What's underneath is three anchors: Purpose, Product, People.
They aren't a sequence or a checklist. They're anchors — held in relationship with each other, grounding a business in the place it's meant to stand.
An anchor doesn't stop a ship from moving. A business is meant to move. Markets shift, products evolve, leaders come and go. But the anchor — the identity underneath — is what lets the ship move without drifting from itself.
Most frameworks tell founders to start with purpose, then build the product, then hire the people. Clean, linear, sequential. That isn't how it happens.
Some founders start with Purpose — a loss, a conviction, a moment of clarity. The business becomes the answer, and the product and people assemble around the centre.
Some start with Product — an opportunity, a market gap, a skill they can offer. The purpose only becomes visible later, when they pause long enough to see what's been driving them.
Some start with People — themselves, a team, a community. The business grows out of who they already are, and the product and purpose assemble around them.
None of these is wrong. What matters isn't where you started. What matters is whether, over time, you come to see all three — and hold them in relationship with each other.
How I Learned This
I started my first agency at twenty, in 2005. I took the opportunity because it came to me, not because I'd figured out a deeper reason. For years I thought I was running a design and execution agency. Clients came for deliverables, I delivered them. The work was fine.
But something underneath was asking a question I wasn't equipped to answer.
It was only when I started digging deeper with clients that I saw what was actually happening. They weren't hiring me for design. They were hiring me for a conversation they couldn't have with anyone else — a conversation that would test their idea, sharpen it, and tell them, honestly, whether it had legs.
The design was the product. Being a sounding board was how I worked. But the thing I actually loved — the reason I'd kept showing up for years without knowing why — was the moment a founder discovered something about their own business they hadn't seen before.
The hidden gem. The aha.
That was the purpose. That was what I'd been running on the whole time.
That's how I learned the three anchors. Not from a book. From the slow process of discovering that my product was only the surface, and my purpose had been running underneath the whole time, waiting to be named.

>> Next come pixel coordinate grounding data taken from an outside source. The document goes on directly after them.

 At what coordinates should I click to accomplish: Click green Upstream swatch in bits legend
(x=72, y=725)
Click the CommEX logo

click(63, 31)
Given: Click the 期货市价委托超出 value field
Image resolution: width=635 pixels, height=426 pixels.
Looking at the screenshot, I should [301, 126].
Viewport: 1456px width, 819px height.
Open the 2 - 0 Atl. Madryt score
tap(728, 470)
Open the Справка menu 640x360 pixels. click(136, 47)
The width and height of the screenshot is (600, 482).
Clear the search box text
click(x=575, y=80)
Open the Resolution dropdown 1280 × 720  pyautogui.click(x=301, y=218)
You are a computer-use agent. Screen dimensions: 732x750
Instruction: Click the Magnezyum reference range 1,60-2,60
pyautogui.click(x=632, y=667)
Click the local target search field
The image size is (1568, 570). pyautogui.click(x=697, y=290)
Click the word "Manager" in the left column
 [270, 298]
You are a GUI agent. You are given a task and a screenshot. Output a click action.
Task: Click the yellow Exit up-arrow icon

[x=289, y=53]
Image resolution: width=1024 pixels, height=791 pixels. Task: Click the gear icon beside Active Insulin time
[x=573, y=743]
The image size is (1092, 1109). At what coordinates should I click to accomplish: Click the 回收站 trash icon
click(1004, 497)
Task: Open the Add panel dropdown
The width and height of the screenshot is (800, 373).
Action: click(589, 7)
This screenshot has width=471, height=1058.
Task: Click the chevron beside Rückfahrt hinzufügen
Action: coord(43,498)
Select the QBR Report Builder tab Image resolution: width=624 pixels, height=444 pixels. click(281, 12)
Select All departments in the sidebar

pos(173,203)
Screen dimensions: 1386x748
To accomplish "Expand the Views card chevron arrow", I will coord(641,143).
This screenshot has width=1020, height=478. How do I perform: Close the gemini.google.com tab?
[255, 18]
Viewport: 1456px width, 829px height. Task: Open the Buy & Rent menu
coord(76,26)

Most founders never reach this moment. Not because they're not capable — because they're not taught to pause. Our default is to act, not to notice. We're rewarded for output and punished for reflection.
But the founders who do pause, and look back at what they've built, and ask what's actually been driving it — they find something remarkable. They don't have to invent a purpose. The purpose was always there. They just couldn't see it while they were running.
Why the Anchors Hold
One of the brands I work with is seventy-five years old. Four generations of leadership. Started by a great-grandfather, now run by the fourth generation of his family. The product has evolved, the market has changed completely — and the brand is still recognised, still trusted, still relevant.
How?
By being anchored into the business itself, not into any single person. The great-grandfather is long gone. The current generation never met him. But the three P's were encoded so deeply that every generation has been able to step in and continue the work. The Product has changed. The People have changed. What hasn't changed is the Purpose.
Somewhere along the way, we were taught that pausing is the opposite of growing. That stopping to ask the hard questions means falling behind.
I think this is one of the costliest mistakes I see founders make.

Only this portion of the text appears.